[Dataset entries]
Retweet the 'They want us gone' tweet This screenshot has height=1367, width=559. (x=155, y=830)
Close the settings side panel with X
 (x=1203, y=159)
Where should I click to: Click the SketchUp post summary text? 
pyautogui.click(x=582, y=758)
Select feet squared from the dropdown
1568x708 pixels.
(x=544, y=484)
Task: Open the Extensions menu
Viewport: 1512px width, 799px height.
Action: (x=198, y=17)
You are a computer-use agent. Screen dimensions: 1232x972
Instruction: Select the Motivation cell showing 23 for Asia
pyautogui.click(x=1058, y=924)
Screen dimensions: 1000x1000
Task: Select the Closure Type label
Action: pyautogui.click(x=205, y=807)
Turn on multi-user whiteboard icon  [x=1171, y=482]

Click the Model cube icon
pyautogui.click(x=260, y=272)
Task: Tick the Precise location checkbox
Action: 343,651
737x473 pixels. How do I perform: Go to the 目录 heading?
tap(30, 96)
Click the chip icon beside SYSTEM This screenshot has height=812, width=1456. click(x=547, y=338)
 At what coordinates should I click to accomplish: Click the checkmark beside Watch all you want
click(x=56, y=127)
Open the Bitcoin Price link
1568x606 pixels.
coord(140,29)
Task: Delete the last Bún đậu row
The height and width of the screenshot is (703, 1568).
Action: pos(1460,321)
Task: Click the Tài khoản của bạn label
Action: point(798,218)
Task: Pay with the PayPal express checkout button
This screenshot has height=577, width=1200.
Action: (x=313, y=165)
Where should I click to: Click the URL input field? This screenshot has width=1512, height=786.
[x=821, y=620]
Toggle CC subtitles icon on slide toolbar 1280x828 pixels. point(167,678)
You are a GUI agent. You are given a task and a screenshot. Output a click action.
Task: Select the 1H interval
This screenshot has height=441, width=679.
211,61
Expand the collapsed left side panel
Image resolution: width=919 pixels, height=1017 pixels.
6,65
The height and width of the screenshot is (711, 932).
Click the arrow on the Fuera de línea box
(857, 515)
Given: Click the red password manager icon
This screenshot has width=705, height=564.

Exercise -> Return only what runs from the line containing "The height and width of the screenshot is (703, 1568)." to the last line of the records above, both ends included, exactly as written.

Solution ->
The height and width of the screenshot is (703, 1568).
Action: pos(1460,321)
Task: Click the Tài khoản của bạn label
Action: point(798,218)
Task: Pay with the PayPal express checkout button
This screenshot has height=577, width=1200.
Action: (x=313, y=165)
Where should I click to: Click the URL input field? This screenshot has width=1512, height=786.
[x=821, y=620]
Toggle CC subtitles icon on slide toolbar 1280x828 pixels. point(167,678)
You are a GUI agent. You are given a task and a screenshot. Output a click action.
Task: Select the 1H interval
This screenshot has height=441, width=679.
211,61
Expand the collapsed left side panel
Image resolution: width=919 pixels, height=1017 pixels.
6,65
The height and width of the screenshot is (711, 932).
Click the arrow on the Fuera de línea box
(857, 515)
Given: Click the red password manager icon
This screenshot has width=705, height=564.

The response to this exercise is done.